What makes being “fair” to David Ortiz undefinable is that every possible choice involves judgments, comparisons, projections and interpretations, all influenced by the experience, priorities, values and objectives of the decision-makers. It is fine to say that the fair decision must be impartial and not influenced by bias and self-interest, but in this case, as in many real world cases, the self-interest of the decision-maker and the object of the decision can’t realistically be partitioned. Terry Francona is the Red Sox manager, and is directly responsible and accountable for the performance of the team. He was also a major league player himself. The Golden Rule tells Francona that he should give Big Papi every chance possible to prove he can still be an offensive force. He also knows that if providing that chance coincides with his team’s collapse, he could lose his job, or at least his job security. And if being what he sees as being fair to David Ortiz is regarded by other members of the team, like Lowell, as being unfair to them because of bias and favoritism, the team will be hurt as well. Francona not only has to worry about being fair, he has to try to achieve the appearance of fairness.

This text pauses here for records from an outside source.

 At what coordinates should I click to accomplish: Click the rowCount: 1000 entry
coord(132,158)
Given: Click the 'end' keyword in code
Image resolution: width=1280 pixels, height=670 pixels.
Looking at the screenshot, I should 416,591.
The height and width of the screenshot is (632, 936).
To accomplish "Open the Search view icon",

The truth may be that in complex situations, absolute fairness is always an impossible goal. Treating the need for fairness to all as an absolute requirement only guarantees paralysis and failure. The best course, squarely in the realm of Utilitarianism, is to accept the fact that some parties will be treated, or will think they are being treated, unfairly, and to try to devise a solution that addresses the main objectives while being as fair as achieving those goals will allow.
I’m not certain yet, but my guess is that this approach will not work out well for Big Papi.